So I landed in New York. JFK in fact. And I couldn't help but warm to the idea of flying into a place that names its main airport after a womaniser from a family of Irish thugs and drunks. It sets the right tone for entering a fun town. I got into JFK (I had to say it again, like the Italians, I love being able to connect myself with such internationally famous names) and organised a ride on a shuttle service into downtown Manhattan. There's another one…..Downtown Manhattan …..I was definitely entering the domain of the rich and famous and was sure Woody Allen would be in the shuttle with us. A famous bloke like that, he must fly about the place a bit, need a lift into town etc. Although, come to think of it, I guess he would be too paranoid to fly. Anyway, he wasn't in the shuttle.
The wait for the shuttle was actually about five times as long as it's necessary to wait coming out of Guatemala city airport and ten times the price, but that's just being petty. It was certainly comfier and safer. And very efficiently and politely organized by a neatly uniformed woman who was labeled Shirley.

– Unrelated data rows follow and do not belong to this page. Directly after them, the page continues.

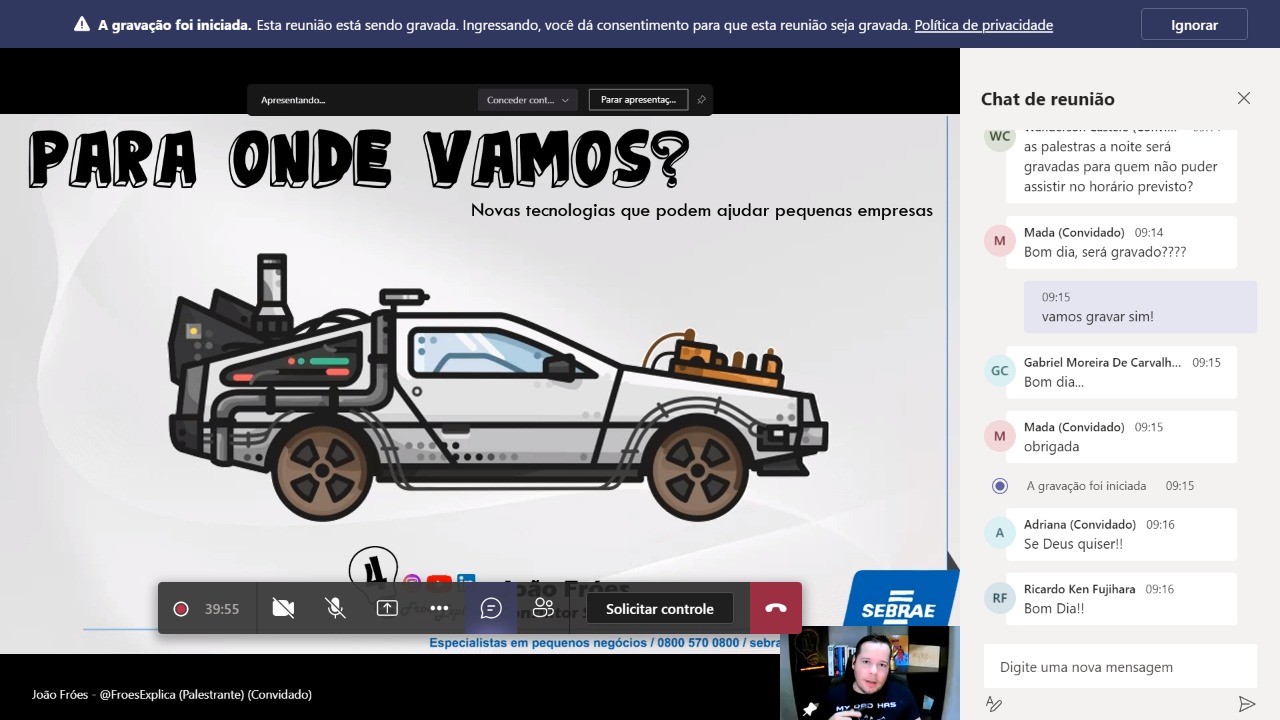Click Mada's avatar beside "obrigada" message
The image size is (1280, 720).
pyautogui.click(x=999, y=436)
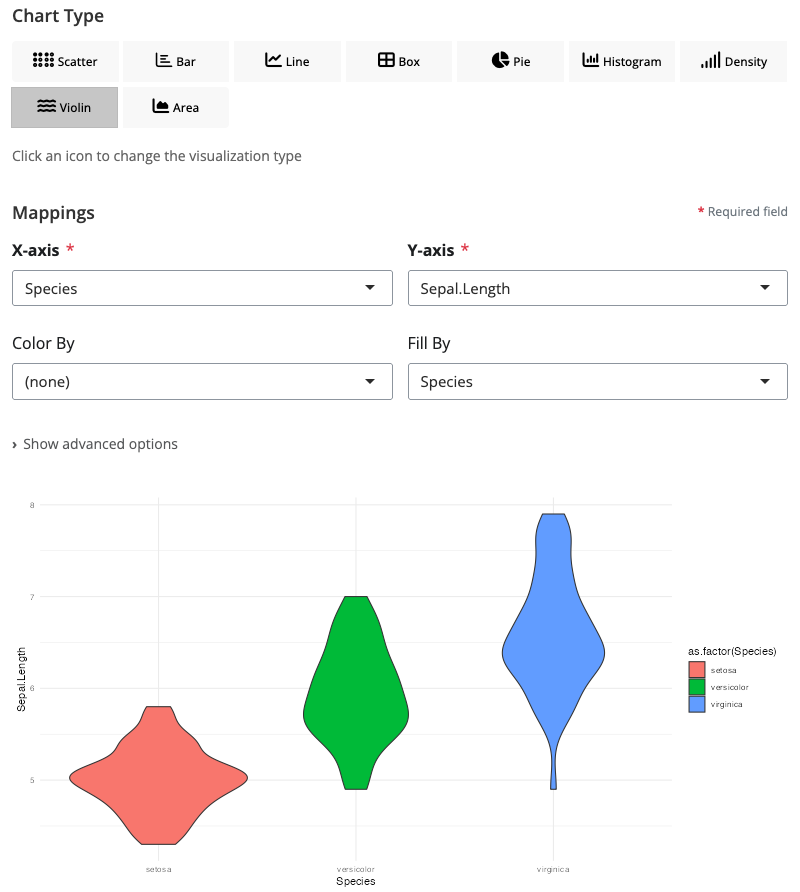Pick the Box plot icon
The image size is (800, 892).
398,61
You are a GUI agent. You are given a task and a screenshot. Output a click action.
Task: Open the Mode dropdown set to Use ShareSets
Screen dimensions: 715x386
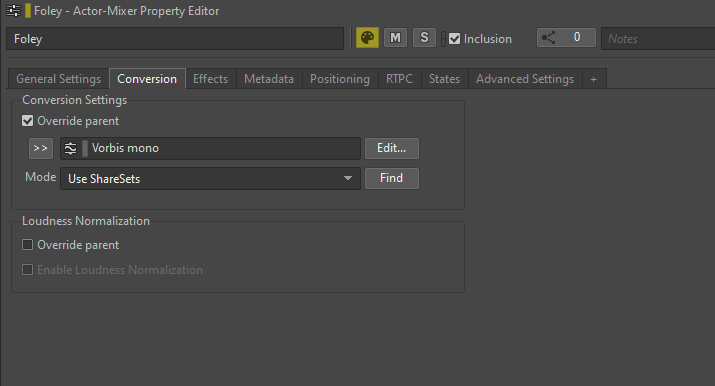210,179
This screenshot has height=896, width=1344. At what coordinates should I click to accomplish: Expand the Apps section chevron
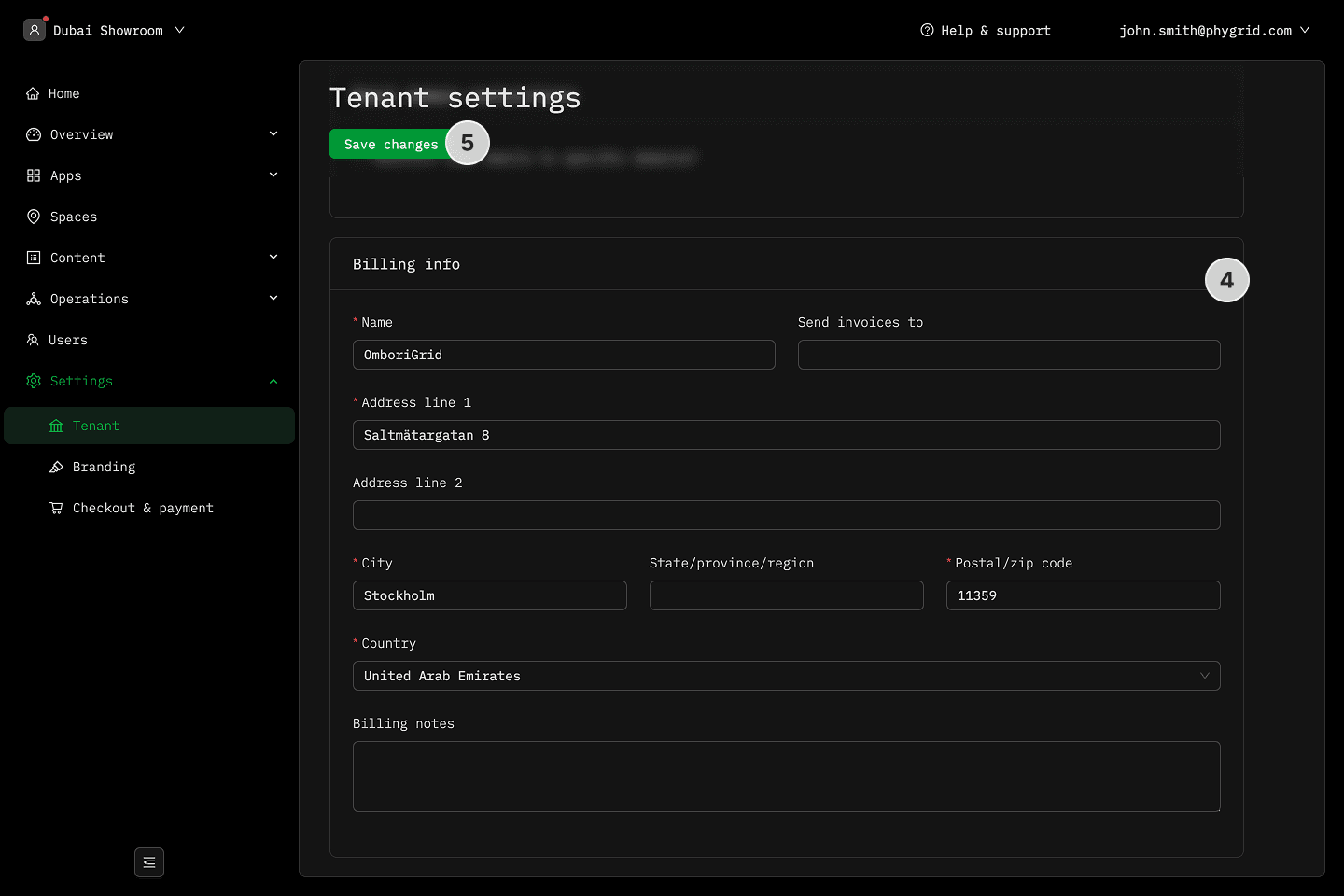pos(273,175)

I'll just go on and relate the rest of this little leg of the journey as it set the tone for me (along with the airport name) of how I would warm to the place. So stick with me a minute.
During the extended wait for the shuttle I took the opportunity to call my work partner, with whom I set up our little enterprise in Guatemala. She returned to New York last year and we had arranged that I would camp on the couch at her joint in Brooklyn for the first few days.
After completing the phone call I realized why there was a forty minute wait for the shuttle. That's how long it takes to make a call from a public phone. The public phone system has been privatised to the point of such efficiency that all it is possible to speak to……well, listen to actually, is recorded messages. And any call to a destination further away than the distance it takes to change the language spoken between barrios within New York is considered long distance. To make such a call, which takes forever by time you get past the sickeningly polite, obstructionist, recorded messages, requires a pretty fair supply of dimes. I use the name dime familiarly, which is not actually how it was between them and I. I didn't ever really work out what the value of a dime was when converted back to pesos, but I did establish that finding them is very similar to asking for change in a shop in Cuba. You can forget it. Anyone who actually has a few is only going to part with them under considerable duress. Or -and here in lies the three card trick-unless you decide to buy a twenty cent packet of something from the nearest shop or stall, which inevitably costs seventy cents. In which case you might be lucky enough to get the odd one of them in your change. But if you see the shop assistant starting to count out smaller coins to make up your change, don't make the mistake of being silly enough to ask for more of the ever elusive dimes. That will only inflame an already serious situation.
As you can see, my time was already passing constructively. Within the first half hour of arriving in consumptionopolis I had an immediate insight into the increased efficiencies of leaving everything up to private enterprise. In Guatemala I would have been inclined to mutter obscenities about incompetent thieves setting themselves up in comfy troikas, but I knew better in this case.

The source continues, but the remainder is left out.